Valor Econômico, v. 20, n. 4882, 19/11/2019. Brasil, p. A3

Projeto deve trazer perdas a serviços; indústria vê avanço

Fabio Graner


O desenho de reforma tributária que o governo sinaliza estar prestes a enviar ao Congresso já provoca nova rodada de ataques do setor de serviços, que vê risco forte de corte de empregos e de alta da inflação. Por outro lado, a indústria vê um sinal positivo com a unificação do PIS/Cofins, embora tenha dúvidas se, de fato, haverá redução de carga com medidas como a transformação do Imposto sobre Produtos Industrializados (IPI) em um tributo seletivo que incidirá apenas sobre alguns setores.

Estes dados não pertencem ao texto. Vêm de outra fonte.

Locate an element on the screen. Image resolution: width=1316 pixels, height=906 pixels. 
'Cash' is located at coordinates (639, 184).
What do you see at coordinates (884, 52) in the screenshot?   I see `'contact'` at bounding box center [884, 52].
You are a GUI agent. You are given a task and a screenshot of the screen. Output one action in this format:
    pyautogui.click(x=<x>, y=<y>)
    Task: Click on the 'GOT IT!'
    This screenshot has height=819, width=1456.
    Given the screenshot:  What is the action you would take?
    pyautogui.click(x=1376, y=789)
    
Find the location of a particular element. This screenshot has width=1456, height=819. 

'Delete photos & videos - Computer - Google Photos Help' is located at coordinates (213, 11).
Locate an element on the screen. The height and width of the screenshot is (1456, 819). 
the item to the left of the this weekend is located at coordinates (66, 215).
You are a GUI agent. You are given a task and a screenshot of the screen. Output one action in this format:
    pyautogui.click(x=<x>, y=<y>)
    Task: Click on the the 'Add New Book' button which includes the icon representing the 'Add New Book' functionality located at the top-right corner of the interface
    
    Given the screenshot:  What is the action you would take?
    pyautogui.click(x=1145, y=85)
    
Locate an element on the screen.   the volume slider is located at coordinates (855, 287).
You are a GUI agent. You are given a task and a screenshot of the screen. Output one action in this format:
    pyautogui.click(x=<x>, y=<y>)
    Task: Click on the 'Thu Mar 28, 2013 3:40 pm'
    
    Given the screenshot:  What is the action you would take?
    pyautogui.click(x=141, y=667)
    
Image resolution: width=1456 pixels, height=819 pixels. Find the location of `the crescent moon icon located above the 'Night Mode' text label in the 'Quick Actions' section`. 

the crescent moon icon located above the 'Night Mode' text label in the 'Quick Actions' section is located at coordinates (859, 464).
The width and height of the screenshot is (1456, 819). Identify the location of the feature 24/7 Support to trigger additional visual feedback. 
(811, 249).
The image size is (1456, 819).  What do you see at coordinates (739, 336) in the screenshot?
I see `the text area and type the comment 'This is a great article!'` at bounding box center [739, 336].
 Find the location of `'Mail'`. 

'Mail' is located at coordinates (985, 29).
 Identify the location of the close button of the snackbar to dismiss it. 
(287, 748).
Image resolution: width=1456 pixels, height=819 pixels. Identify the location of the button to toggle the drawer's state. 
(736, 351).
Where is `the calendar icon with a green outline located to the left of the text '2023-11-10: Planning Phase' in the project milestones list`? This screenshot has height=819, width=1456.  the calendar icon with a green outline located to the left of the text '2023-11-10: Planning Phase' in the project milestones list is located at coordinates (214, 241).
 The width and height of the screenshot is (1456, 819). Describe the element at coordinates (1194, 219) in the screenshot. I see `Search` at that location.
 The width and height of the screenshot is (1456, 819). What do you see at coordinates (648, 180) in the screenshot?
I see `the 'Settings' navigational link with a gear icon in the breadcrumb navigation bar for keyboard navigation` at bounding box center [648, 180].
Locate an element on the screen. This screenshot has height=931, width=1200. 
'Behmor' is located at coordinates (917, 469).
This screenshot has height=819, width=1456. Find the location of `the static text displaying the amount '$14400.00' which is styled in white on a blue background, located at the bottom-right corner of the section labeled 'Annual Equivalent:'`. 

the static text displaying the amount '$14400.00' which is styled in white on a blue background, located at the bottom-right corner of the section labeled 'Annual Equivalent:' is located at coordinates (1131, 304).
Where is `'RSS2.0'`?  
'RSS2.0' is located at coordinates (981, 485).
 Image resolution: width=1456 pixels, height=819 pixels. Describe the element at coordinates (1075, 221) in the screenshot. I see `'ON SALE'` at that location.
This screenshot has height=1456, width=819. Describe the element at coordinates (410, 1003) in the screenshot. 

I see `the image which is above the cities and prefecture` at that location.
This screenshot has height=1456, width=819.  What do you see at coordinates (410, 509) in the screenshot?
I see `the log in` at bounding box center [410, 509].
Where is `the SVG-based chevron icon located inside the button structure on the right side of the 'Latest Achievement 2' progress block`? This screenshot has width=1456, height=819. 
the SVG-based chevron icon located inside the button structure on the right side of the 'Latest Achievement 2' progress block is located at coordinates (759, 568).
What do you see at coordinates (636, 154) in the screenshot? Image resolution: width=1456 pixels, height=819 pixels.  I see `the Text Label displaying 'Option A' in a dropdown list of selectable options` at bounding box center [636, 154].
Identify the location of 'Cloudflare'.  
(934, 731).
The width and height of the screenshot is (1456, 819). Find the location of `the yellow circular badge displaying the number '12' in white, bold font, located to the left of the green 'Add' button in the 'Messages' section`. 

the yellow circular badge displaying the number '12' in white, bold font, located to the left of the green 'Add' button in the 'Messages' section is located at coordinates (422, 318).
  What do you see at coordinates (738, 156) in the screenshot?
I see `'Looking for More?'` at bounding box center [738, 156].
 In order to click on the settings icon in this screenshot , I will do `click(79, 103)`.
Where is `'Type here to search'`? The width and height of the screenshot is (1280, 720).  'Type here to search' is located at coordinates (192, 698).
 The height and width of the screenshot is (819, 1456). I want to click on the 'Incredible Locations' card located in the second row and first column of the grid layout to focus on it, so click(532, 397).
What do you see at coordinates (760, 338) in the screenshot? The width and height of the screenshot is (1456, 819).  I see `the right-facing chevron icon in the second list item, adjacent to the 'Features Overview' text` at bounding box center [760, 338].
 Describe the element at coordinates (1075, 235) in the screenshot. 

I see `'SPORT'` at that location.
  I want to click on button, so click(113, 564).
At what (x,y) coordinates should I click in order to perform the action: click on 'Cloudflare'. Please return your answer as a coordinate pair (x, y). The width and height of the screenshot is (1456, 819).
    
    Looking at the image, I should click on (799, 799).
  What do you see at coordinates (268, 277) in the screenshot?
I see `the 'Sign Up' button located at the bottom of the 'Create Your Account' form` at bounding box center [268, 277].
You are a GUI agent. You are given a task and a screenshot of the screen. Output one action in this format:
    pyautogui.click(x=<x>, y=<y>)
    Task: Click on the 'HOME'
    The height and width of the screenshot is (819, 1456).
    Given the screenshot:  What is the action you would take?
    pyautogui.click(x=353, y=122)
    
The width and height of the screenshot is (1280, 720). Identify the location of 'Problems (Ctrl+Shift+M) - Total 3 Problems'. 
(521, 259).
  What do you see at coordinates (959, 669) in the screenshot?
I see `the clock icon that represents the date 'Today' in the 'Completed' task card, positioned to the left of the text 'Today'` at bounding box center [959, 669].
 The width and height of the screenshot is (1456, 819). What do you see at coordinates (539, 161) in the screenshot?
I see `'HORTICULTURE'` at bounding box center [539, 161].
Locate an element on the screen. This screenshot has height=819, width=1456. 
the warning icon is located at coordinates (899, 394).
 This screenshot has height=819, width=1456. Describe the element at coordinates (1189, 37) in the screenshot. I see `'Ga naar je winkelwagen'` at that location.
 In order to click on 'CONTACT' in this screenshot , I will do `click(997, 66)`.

O secretário especial da Receita Federal, José Tostes, disse, em entrevista publicada na edição de ontem de “O Estado de S. Paulo”, que o governo enviará a reforma em quatro etapas, sendo a primeira com a unificação do PIS/Cofins ainda neste ano (em novembro), provavelmente com uma única alíquota entre 11% e 12%. Disse ainda que a segunda fase, no início de 2020, prevê transformar o IPI em imposto seletivo sobre setores como combustíveis e cigarros.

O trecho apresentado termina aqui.